Who Fits This Clinical Scenario for Asymptomatic Hip Arthroplasty Follow-Up?

This guidance applies specifically to patients who have undergone total hip arthroplasty (THA) and are presenting for a scheduled, routine follow-up visit without any new or worsening symptoms. The key inclusion criterion is the complete absence of clinical complaints related to the prosthetic hip. This includes no pain, clicking, popping, grinding, instability, weakness, or unexplained functional decline. The patient feels the hip is functioning well.

It is critical to distinguish this asymptomatic surveillance scenario from others that require a different diagnostic approach.
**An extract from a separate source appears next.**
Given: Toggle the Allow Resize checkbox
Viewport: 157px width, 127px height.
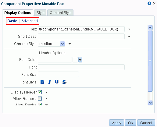Looking at the screenshot, I should (40, 104).
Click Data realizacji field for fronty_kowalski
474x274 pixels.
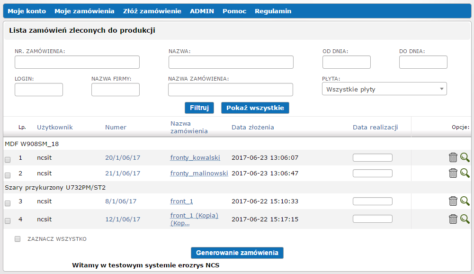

This workflow does not apply if the patient presents with:

  • New or Worsening Symptoms: If the patient reports pain, a sensation of instability, or mechanical symptoms, they fit the “Symptomatic patient with hip prosthesis. Initial imaging” scenario, which has a distinct workup.
  • A Recent Fall or Injury: A patient with a history of acute trauma, even if symptoms are mild, should be evaluated under the “Symptomatic hip arthroplasty patient, history of acute injury” criteria, as the concern for periprosthetic fracture is high.
  • Signs of Infection: The presence of fever, chills, or local signs like erythema, warmth, or drainage immediately shifts the workup to the “Symptomatic hip arthroplasty patient, infection not excluded” pathway, which often involves laboratory tests and may require more advanced imaging.
  • Pain Over the Greater Trochanter: If the pain is localized laterally, suggesting a soft-tissue cause, the “Hip arthroplasty patient with trochanteric pain” scenario is more appropriate.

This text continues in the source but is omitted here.